• TEXTO PARA ANÁLISE
_____

O momento ganha ainda mais peso num país que não vê um campeão mundial de pilotos na F1 há 73 anos. Segundo Roberto Chinchero, do Motorsport, “este ano é bem diferente, porque o Kimi virou um candidato ao título”. O jornalista também lembrou que “um piloto italiano não vence o Mundial desde 1953”.
Do outro lado está a força histórica da Ferrari, que chega ao GP da Itália com uma pintura inspirada em Michael Schumacher. A prova é tratada como um evento quase religioso pelos fãs da equipe, em um ambiente em que a identificação com a marca costuma falar mais alto do que a torcida por um piloto específico.
Pesquisa aponta empate entre Ferrari e Antonelli
Uma pesquisa feita em julho com 1.835 italianos mostrou o tamanho do equilíbrio: Antonelli e Ferrari apareceram com 33,1% da preferência cada. Entre os torcedores mais jovens, porém, o piloto assume vantagem mais clara. Na faixa de 14 a 17 anos, ele lidera com 44,2%.

_____

• DADOS FORNECIDOS
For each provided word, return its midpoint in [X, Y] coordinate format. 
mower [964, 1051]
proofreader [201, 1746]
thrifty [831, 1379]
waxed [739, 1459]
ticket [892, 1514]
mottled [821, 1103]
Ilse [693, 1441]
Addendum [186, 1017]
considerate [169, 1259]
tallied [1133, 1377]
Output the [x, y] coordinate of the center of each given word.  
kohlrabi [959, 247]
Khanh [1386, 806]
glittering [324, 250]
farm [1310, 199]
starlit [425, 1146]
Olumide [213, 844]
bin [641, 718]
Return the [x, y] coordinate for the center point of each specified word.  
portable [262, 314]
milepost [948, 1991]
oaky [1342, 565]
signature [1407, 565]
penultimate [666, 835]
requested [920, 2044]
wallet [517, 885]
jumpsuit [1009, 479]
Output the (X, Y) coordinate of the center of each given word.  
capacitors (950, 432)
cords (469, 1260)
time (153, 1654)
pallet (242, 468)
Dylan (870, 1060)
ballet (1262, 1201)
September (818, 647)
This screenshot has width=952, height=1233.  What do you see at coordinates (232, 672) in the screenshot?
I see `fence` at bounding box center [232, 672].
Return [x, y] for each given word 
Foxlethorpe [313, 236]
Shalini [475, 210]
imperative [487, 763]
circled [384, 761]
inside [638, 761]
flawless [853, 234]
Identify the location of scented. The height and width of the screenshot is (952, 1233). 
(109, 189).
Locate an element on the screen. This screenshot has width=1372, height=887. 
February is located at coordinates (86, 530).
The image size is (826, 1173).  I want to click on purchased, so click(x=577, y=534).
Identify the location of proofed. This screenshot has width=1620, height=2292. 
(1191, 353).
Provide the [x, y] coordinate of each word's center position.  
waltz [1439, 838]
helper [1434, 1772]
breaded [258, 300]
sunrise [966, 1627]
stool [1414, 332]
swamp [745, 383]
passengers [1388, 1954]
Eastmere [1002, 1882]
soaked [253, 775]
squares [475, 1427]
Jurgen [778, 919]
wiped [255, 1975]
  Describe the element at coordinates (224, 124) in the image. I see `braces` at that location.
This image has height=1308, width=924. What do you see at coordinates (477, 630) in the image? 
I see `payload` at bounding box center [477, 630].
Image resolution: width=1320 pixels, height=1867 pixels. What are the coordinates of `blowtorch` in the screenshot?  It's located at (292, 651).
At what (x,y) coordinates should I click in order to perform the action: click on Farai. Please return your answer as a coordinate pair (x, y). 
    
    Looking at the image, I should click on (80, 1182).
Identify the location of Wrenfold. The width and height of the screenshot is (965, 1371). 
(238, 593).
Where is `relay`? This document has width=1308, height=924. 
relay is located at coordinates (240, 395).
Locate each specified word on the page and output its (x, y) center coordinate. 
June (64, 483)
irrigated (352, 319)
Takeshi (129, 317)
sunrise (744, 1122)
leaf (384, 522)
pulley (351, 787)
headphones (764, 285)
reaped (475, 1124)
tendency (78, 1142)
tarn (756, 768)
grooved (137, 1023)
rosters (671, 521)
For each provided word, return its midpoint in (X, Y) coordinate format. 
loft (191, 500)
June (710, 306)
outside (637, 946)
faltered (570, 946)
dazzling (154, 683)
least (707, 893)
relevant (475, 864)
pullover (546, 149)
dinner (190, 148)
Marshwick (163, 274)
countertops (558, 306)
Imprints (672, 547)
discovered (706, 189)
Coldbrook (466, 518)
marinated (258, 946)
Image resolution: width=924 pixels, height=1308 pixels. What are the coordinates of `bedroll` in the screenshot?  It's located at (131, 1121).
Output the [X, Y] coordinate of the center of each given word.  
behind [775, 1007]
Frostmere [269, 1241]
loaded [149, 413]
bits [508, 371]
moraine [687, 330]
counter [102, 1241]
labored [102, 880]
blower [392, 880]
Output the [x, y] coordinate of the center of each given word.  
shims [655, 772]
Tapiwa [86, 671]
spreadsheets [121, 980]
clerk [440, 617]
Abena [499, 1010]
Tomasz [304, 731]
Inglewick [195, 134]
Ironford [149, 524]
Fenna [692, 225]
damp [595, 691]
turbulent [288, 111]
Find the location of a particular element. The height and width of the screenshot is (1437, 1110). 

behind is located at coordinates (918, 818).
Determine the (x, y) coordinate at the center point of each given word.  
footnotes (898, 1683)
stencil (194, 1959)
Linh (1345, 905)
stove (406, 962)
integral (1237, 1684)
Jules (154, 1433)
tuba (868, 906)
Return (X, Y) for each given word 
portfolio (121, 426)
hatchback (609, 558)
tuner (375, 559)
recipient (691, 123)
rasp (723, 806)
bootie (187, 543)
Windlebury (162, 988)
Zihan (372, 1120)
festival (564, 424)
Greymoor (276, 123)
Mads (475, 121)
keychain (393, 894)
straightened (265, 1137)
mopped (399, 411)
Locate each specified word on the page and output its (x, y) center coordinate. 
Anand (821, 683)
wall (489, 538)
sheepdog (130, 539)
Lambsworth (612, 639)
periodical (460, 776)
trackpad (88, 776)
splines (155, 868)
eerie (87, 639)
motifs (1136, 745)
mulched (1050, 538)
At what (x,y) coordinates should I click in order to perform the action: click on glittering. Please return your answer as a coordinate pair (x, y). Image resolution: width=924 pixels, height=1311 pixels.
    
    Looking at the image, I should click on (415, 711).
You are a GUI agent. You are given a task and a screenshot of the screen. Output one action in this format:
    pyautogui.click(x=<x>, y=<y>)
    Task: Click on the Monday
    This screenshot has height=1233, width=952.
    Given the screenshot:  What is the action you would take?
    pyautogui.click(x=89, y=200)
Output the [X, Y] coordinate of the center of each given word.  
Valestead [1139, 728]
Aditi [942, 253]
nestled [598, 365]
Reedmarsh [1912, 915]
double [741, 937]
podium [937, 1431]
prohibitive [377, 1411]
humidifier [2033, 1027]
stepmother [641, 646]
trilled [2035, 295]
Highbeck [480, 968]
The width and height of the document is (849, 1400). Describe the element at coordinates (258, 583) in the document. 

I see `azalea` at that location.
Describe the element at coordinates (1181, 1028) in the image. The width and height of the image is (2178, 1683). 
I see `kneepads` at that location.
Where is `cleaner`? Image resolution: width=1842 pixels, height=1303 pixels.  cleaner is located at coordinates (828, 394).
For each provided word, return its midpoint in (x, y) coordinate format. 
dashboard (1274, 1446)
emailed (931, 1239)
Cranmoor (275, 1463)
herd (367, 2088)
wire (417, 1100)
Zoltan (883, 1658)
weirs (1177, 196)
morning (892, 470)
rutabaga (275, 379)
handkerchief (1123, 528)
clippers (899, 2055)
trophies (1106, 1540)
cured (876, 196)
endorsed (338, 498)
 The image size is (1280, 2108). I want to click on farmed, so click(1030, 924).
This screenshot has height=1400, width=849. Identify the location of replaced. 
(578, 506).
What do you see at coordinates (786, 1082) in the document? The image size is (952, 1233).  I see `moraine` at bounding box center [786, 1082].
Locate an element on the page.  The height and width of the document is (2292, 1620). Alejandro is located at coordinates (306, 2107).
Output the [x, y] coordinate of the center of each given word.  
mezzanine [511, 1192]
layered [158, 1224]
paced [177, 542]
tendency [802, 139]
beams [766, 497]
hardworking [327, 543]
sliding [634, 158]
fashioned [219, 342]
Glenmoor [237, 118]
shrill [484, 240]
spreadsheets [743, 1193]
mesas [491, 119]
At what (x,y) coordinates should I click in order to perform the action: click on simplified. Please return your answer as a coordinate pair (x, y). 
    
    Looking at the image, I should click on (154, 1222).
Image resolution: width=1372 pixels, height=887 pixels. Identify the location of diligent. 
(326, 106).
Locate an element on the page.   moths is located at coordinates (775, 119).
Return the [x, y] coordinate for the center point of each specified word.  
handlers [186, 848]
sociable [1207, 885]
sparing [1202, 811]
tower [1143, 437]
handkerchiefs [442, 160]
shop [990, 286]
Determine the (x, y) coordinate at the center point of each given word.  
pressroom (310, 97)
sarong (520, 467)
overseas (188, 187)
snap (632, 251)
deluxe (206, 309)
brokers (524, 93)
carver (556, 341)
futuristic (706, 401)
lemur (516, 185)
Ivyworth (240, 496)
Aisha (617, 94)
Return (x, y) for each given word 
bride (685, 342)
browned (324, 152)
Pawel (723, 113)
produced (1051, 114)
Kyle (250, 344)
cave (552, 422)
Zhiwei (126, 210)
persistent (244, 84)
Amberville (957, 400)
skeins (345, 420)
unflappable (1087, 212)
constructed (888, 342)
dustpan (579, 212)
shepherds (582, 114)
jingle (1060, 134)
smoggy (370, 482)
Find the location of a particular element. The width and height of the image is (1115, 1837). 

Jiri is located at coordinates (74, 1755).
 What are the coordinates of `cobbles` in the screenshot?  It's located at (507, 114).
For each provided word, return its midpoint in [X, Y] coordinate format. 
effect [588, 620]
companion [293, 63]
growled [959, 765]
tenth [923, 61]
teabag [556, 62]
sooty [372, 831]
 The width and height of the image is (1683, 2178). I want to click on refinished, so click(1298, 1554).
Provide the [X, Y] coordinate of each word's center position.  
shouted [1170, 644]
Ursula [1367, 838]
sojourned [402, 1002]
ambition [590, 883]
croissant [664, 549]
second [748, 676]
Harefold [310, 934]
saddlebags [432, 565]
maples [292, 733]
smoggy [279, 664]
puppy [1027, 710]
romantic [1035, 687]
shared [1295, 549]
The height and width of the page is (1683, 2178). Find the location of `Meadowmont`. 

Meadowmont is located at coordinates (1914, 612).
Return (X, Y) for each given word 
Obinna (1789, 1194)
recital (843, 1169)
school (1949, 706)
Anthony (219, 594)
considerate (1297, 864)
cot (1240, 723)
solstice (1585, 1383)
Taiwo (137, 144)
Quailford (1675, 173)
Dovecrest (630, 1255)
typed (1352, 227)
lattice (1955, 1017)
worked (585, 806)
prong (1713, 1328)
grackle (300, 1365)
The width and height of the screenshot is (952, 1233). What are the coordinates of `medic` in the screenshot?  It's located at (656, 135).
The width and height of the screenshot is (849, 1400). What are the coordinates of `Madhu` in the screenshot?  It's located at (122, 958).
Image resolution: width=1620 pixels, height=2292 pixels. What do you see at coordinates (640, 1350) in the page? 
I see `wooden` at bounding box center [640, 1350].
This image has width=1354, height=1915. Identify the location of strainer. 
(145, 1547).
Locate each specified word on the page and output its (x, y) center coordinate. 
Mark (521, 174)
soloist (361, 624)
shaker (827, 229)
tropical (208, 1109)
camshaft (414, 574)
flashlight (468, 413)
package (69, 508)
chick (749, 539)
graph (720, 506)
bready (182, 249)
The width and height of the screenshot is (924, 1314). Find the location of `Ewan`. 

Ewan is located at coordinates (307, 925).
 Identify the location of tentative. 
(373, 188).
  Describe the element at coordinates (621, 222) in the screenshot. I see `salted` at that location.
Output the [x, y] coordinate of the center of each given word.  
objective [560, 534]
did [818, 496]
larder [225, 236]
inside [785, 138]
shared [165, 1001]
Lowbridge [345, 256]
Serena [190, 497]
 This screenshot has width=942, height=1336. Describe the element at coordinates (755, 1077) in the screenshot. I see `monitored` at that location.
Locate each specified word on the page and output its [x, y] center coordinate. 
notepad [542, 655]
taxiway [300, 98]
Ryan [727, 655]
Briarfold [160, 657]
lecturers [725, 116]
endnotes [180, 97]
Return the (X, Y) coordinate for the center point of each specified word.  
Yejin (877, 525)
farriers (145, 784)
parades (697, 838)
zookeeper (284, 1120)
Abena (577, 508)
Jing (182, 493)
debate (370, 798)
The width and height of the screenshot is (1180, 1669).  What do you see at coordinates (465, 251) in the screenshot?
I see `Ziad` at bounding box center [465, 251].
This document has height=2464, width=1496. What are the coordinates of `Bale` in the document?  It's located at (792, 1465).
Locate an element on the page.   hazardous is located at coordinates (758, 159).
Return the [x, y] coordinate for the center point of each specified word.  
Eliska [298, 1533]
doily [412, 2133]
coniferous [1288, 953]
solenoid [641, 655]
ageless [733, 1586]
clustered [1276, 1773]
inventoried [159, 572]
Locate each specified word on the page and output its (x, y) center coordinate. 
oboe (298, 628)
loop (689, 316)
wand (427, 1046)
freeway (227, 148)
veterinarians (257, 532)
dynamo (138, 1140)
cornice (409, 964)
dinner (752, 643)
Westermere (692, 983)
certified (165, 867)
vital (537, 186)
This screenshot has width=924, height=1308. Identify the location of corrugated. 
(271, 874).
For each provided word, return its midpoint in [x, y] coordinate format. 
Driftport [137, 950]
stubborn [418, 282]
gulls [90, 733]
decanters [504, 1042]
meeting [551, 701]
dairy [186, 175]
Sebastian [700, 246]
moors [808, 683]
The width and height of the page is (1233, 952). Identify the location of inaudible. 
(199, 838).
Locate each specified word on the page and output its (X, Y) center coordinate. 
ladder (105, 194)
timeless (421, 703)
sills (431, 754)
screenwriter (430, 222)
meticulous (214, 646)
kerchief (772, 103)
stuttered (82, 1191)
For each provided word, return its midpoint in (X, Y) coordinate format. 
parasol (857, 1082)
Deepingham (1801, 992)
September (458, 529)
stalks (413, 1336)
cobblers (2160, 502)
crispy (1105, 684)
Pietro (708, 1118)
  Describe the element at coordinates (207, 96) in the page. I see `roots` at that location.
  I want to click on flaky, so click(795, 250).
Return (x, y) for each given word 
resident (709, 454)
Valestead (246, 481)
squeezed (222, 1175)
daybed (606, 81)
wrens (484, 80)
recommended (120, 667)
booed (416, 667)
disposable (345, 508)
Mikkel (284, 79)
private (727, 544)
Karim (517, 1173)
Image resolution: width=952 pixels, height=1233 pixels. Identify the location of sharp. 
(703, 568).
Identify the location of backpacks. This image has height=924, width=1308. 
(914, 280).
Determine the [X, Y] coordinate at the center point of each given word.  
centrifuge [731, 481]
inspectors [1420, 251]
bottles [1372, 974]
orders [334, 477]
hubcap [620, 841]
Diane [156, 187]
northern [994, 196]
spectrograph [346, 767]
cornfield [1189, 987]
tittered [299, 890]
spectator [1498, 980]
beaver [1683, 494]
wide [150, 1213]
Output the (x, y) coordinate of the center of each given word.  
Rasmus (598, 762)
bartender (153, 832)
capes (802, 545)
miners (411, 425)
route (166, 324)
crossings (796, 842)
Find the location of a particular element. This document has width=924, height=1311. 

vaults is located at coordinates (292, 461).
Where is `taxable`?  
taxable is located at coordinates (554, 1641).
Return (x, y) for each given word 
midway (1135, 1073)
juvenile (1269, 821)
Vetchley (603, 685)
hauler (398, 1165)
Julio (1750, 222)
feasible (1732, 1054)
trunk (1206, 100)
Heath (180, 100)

_____

• ORDEM DE TRABALHO
Repita fielmente o trecho do texto sobre Antonelli e a Ferrari que começa em "Do outro lado" e termina em "lidera com 44,2%.".

• SOLUÇÃO DO EXERCÍCIO
Do outro lado está a força histórica da Ferrari, que chega ao GP da Itália com uma pintura inspirada em Michael Schumacher. A prova é tratada como um evento quase religioso pelos fãs da equipe, em um ambiente em que a identificação com a marca costuma falar mais alto do que a torcida por um piloto específico.
Pesquisa aponta empate entre Ferrari e Antonelli
Uma pesquisa feita em julho com 1.835 italianos mostrou o tamanho do equilíbrio: Antonelli e Ferrari apareceram com 33,1% da preferência cada. Entre os torcedores mais jovens, porém, o piloto assume vantagem mais clara. Na faixa de 14 a 17 anos, ele lidera com 44,2%.